Vendors and cybersecurity pros anticipate businesses may finally pivot from using dozens of independently working products to using integrated platforms built with coordination in mind.

Why it matters: It’s a small-seeming tweak with the power to completely reshape the industry. Business users currently layer sometimes dozens of unconnected security products on top of each other, creating overlaps and gaps in coverage. It's like building a pile of loose string when what you really want is a net.

But, but, but: A lot of the innovation in cybersecurity comes from how sprawling the industry is — a complex ecosystem of products designed to solve single problems. If clients begin to demand one-stop, one-provider solutions, the industry could contract, losing its research and design finesse along the way.

Large enterprises use 20 security products on average from nine different vendors, according to Forrester Research. Ask around, and it's easy to find companies using two or three times as many.

Vendors and their clients have long anticipated this change, but now they say it's here.

  • "2020 will be the year of the platform," said Nicole Eagan, CEO of Darktrace.
  • "This is the way the pendulum is swinging," said Kiersten Todt, managing director of the Cyber Readiness Institute (CRI), a nonprofit that works with small businesses to bolster cybersecurity.

Vendor fatigue: Cutting down the number of security products an enterprise uses is most often seen as a way to boost efficiency and save money.

  • A variety of vendors means security staffers need to be trained on a variety of systems and work with a variety of customer service agents.
  • "We found talking to customers that the most important factor in picking products is customer service," said Kevin Simzer, COO of Trend Micro, talking about why he expected a shift toward platforms. "They want to work with a single trusted vendor."
  • Certain classes of cybersecurity products, ones designed to look for indicators of attack, produce false alarms just under 99% of the time, according to a Kaspersky study earlier this month. More overlapping products mean more overlapping alerts to investigate.

Cost: Typically, when businesses cut down the number of products they're using, they cut costs. And, at least according to Darktrace's Eagan, there are a number of solutions sold as products that would be more appropriate as features in larger packages.

Security: It isn't just an efficiency issue.

  • It's easy for a business not to notice when a crateload of security products has a gap. But hackers search for systems vulnerable to their preferred gaps.

An integrated platform could be one built by a single vendor designing a unified system. Or it could be built out of products from separate vendors designed to piece together without overlaps or gaps.

For businesses, cybersecurity products tend to accumulate over time.

  • "Very few companies would create a network the same way if they started from scratch," said retired Maj. Gen. Earl Matthews, of Verodin, a company that helps clients integrate disparate cybersecurity products into more cohesive units.
  • Some products, he says, come from trying to solve an emerging problem like ransomware right away with ransomware-specific solutions. Over time, other products add ransomware protection to their capabilities, eliminating the need for the specific product, but companies are slow to eliminate its use.
  • Sometimes products are purchased because companies feel pressure to buy every "best in breed" product rather than try to integrate their existing products.
  • "Also, some salesmen are very good," Matthews said.

The catch: Todt worries that a move toward platforms might encourage smaller companies to overlook the occasions when they do need specialized products.

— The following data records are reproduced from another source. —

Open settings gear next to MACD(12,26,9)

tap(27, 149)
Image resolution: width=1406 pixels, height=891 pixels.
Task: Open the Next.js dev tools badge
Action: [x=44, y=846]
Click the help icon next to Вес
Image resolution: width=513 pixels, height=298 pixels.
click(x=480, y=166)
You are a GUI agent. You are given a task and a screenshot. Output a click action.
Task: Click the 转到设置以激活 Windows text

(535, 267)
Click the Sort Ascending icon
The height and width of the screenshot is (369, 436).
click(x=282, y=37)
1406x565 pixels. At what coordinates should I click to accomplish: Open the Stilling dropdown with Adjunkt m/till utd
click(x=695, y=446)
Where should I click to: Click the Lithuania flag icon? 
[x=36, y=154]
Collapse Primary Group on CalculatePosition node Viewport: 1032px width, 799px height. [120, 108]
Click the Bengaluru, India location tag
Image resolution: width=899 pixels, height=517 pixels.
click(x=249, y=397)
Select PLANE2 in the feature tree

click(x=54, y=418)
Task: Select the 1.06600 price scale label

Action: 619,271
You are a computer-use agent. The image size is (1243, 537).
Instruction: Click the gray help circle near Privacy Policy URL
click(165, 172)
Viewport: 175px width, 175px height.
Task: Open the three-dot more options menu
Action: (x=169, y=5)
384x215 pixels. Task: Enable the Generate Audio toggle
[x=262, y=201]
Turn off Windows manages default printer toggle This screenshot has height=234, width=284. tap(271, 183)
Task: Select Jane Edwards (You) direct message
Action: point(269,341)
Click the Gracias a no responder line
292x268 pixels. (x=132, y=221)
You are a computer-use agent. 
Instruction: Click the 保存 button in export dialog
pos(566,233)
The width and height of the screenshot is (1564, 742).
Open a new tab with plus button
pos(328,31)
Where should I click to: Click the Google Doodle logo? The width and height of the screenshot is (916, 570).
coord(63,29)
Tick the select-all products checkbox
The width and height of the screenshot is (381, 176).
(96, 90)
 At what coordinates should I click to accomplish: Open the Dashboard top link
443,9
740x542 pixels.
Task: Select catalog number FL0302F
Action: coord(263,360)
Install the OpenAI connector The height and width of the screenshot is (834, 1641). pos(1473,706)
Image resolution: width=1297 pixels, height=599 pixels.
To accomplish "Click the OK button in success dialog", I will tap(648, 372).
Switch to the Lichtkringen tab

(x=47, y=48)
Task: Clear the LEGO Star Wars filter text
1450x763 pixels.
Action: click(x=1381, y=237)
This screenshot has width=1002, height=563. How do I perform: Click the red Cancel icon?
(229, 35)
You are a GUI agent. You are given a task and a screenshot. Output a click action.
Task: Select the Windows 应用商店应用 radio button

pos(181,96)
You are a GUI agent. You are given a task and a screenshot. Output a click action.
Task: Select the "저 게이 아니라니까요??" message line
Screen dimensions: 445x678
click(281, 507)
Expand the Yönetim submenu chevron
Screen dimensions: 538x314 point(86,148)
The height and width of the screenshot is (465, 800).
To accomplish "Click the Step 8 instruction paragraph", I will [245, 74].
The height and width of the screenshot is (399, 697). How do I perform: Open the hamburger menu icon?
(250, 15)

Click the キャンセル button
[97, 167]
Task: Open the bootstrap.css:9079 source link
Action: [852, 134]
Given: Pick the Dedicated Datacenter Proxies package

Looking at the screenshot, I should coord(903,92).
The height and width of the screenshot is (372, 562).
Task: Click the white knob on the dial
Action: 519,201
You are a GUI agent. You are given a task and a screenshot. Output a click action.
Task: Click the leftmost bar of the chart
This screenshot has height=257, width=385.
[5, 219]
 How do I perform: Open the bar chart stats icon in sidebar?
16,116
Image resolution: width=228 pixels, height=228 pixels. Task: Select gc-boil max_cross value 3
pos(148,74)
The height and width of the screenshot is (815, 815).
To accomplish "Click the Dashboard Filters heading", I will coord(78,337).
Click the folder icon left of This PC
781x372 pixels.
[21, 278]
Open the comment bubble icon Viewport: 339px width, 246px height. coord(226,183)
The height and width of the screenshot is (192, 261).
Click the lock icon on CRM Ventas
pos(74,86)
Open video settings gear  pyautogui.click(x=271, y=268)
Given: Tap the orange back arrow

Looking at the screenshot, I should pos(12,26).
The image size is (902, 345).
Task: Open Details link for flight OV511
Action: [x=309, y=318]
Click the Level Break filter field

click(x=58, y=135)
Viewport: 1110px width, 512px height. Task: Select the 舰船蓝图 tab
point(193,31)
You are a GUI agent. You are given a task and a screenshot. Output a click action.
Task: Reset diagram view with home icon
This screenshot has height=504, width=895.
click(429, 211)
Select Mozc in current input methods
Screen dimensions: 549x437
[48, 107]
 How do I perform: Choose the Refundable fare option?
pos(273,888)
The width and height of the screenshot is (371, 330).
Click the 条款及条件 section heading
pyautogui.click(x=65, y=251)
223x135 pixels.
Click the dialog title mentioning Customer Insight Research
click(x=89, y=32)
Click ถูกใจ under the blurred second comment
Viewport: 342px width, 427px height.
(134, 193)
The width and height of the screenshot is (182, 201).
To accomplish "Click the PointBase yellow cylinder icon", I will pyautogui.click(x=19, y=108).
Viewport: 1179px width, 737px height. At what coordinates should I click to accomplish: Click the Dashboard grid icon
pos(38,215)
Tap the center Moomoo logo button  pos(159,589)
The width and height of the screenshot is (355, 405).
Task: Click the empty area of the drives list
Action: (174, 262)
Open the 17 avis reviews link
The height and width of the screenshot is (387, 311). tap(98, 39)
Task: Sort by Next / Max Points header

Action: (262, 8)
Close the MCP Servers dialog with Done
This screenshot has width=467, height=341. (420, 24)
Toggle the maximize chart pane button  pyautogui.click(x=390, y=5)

  • "You actually have to have the appropriate functionality," she said. "You’re starting to see mobile security become part of platforms. But not all mobile security is alike."

Go deeper

In cyber espionage, U.S. is both hunted and hunter

Illustration: Eniola Odetunde/Axios

American outrage over foreign cyber espionage, like Russia's SolarWinds hack, obscures the uncomfortable reality that the U.S. secretly does just the same thing to other countries.

Why it matters: Secrecy is often necessary in cyber spying to protect sources and methods, preserve strategic edges that may stem from purloined information, and prevent diplomatic incidents.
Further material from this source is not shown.